25th September 2017

U.S.-UK Business Council: Priorities for a New EU-UK Economic Partnership

As the Brexit negotiations continue, the business community is eager to ensure that economic disruptions are minimized. Millions of jobs on both sides of the Channel rely directly on EU-UK trade and investment flows.  Both economies would be hit hard by a “cliff edge” scenario, with an immediate return to WTO tariffs and regulatory uncertainty governing cross-border trade in goods and services.

The U.S.-UK Business Council represents companies with large investments—directly responsible for hundreds of thousands of jobs—in both Britain and the EU.  Our members have a significant stake in the outcome of these negotiations, and we aim to provide information that will help negotiators minimize the adverse effects of the reset in UK-EU relations.  This includes forging a close economic partnership between the EU and UK implemented following a suitable transition period.

Understandably, the terms of an orderly UK withdrawal must be finalized first.  Employers, workers, and governments must agree on a fair and equitable system to protect citizens’ rights to work and migrate after Brexit occurs. A fair financial settlement must be calculated, and the critical issue of the border between Ireland and Northern Ireland must be resolved to minimize friction in commerce and travel across the island of Ireland.
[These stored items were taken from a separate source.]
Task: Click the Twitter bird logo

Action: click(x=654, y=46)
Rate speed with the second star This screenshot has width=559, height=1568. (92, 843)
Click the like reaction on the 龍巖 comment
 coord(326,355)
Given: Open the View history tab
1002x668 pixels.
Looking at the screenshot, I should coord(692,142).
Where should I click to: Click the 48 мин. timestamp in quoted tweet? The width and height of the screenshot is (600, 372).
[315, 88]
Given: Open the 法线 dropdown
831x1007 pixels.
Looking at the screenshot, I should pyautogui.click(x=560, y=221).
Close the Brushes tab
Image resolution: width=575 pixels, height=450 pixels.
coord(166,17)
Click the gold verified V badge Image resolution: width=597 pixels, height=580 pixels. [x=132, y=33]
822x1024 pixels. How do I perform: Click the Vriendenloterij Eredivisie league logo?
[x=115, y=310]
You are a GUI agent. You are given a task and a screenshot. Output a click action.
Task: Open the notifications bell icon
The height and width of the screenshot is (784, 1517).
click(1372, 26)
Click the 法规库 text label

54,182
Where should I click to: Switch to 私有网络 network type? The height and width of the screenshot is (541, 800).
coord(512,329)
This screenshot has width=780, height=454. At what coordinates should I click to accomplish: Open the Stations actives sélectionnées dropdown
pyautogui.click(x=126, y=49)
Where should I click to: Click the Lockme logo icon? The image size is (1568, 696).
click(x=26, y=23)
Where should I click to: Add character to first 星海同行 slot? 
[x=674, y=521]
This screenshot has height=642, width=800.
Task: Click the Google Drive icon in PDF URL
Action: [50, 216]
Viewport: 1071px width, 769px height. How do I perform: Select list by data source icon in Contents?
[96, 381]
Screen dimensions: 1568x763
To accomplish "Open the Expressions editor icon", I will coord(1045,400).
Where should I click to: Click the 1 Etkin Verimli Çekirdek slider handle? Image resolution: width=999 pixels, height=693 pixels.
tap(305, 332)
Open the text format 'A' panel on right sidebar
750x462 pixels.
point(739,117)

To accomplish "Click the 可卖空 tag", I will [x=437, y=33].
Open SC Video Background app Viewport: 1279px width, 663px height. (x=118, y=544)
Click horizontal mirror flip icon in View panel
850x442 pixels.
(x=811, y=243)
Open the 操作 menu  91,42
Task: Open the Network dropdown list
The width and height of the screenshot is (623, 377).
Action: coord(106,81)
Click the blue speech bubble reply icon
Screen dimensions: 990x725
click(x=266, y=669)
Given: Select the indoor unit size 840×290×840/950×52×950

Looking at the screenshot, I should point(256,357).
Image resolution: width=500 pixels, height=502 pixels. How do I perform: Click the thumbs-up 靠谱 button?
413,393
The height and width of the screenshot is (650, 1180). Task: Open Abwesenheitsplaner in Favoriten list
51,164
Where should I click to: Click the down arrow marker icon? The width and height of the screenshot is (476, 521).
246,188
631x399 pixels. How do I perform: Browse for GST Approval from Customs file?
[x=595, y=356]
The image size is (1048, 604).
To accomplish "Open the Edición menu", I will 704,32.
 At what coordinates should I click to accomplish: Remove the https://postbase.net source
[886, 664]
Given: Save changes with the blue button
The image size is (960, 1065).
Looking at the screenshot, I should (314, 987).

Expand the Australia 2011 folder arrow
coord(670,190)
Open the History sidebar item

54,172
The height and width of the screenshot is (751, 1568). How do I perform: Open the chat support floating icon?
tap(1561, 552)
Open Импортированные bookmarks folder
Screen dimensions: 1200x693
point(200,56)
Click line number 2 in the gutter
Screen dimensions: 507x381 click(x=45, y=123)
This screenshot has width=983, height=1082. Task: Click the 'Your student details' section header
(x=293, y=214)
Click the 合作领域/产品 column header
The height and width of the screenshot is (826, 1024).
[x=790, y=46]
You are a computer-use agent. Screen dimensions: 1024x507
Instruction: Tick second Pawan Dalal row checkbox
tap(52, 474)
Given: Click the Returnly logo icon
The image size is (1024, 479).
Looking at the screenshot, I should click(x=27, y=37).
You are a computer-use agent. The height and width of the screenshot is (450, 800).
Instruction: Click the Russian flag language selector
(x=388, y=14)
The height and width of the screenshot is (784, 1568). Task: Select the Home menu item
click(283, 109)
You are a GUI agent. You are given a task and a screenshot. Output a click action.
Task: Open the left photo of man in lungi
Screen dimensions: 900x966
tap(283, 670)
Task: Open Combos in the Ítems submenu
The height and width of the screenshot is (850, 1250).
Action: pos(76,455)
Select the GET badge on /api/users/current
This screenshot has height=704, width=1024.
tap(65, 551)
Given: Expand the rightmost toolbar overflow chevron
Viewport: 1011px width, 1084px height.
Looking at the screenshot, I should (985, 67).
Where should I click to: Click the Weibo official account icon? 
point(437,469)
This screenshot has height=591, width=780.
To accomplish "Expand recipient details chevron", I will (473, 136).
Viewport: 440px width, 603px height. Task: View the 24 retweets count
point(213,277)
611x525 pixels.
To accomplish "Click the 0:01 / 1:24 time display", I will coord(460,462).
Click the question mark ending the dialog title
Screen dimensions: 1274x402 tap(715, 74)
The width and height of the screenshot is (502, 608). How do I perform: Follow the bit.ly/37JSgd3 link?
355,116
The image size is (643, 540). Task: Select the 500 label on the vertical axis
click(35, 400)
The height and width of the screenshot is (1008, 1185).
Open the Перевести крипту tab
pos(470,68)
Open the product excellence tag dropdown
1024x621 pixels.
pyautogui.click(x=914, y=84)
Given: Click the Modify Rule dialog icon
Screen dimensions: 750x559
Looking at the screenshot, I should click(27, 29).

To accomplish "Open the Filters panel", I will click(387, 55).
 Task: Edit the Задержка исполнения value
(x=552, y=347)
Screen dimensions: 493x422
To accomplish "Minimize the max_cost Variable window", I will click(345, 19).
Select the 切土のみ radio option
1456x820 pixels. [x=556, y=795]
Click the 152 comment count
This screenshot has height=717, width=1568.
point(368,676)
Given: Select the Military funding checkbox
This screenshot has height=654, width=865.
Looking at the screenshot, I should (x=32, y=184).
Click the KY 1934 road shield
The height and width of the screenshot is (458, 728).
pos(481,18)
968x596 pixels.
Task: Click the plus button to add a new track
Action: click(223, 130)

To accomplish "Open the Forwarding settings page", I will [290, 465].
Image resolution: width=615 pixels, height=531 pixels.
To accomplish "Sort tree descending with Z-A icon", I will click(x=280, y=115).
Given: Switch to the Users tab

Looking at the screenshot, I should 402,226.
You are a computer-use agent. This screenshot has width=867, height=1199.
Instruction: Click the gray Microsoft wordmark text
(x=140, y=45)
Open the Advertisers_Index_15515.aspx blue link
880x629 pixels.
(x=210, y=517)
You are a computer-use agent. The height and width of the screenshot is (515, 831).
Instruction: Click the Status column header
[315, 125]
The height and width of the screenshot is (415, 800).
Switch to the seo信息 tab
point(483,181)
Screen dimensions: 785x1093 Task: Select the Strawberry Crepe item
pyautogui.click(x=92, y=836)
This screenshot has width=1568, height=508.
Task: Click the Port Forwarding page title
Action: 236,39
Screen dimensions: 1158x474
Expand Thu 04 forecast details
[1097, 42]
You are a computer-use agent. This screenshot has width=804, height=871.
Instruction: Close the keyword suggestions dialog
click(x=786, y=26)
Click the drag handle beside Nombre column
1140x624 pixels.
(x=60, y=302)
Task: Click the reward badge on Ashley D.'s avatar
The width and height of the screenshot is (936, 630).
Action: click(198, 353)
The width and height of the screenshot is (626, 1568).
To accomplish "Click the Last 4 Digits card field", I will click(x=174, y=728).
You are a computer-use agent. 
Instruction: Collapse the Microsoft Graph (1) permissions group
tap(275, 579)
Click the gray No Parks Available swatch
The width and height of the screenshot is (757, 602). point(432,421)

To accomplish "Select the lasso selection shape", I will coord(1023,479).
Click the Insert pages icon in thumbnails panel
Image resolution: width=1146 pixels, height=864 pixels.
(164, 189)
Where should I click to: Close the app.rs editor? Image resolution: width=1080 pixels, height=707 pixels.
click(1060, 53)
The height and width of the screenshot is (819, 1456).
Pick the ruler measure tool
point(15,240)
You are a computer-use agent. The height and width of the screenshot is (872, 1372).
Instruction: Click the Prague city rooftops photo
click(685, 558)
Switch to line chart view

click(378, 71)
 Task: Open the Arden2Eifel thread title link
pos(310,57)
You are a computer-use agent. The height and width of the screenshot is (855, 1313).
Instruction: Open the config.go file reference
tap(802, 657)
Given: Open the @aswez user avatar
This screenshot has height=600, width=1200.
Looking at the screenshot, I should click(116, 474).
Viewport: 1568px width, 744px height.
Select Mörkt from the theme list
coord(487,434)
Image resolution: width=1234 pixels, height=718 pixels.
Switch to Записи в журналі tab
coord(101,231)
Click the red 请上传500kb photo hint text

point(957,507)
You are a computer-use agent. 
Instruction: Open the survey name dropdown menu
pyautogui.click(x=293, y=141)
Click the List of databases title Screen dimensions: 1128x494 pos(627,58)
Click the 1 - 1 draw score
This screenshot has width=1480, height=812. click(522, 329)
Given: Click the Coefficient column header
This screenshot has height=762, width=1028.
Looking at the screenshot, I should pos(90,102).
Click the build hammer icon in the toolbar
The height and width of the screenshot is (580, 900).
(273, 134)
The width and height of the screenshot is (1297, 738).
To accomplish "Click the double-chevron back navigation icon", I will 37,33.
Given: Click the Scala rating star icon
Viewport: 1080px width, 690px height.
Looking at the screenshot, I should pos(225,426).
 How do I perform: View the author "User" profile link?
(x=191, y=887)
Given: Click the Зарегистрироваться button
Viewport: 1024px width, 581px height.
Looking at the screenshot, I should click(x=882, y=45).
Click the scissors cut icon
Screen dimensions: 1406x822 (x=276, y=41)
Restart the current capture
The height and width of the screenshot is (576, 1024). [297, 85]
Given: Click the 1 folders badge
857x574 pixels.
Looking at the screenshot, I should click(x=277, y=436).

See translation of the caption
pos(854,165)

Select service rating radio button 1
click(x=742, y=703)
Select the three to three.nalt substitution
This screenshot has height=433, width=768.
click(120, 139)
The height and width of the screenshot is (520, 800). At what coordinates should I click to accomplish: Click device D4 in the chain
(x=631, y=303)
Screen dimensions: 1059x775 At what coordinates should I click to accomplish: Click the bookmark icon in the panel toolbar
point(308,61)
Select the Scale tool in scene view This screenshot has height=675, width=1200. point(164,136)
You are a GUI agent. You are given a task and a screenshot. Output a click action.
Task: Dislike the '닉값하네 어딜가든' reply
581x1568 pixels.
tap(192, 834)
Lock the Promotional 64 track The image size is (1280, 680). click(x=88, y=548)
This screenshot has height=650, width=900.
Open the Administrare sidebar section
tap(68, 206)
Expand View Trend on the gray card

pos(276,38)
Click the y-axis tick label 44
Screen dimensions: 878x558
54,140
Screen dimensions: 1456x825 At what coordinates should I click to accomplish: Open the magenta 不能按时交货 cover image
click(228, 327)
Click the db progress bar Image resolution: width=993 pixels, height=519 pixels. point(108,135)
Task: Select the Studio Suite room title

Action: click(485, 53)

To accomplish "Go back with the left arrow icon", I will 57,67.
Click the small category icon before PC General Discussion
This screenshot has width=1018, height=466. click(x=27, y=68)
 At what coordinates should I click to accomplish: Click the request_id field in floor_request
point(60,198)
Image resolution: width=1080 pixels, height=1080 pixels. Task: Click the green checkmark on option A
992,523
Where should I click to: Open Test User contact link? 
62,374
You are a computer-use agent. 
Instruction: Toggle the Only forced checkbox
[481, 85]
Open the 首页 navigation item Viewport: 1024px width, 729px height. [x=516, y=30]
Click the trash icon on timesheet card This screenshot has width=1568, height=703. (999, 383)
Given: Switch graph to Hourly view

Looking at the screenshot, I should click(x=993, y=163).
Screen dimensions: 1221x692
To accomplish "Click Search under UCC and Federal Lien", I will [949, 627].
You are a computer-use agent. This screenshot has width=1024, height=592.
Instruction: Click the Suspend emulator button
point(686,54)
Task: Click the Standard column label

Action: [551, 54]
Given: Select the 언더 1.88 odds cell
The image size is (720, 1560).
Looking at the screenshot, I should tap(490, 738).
Once sufficient progress has been made on these issues, attention must turn quickly to the contours of the future relationship.  This will be essential to minimize uncertainty for workers, employers, consumers, and citizens alike.  In this context, we are pleased that the UK government released position papers on several important issues, and we are similarly encouraged by the proactive approach of the European Commission to negotiate a deal that works for all of Europe, pursuant to the European Council’s negotiating guidelines.

We have identified several key issues that must be addressed in the context of a future EU-UK economic partnership agreement.  These include: market access for goods; customs and trade facilitation; data protection and data transfers; financial services; intellectual property rights protection; movement of labor; and regulatory cooperation.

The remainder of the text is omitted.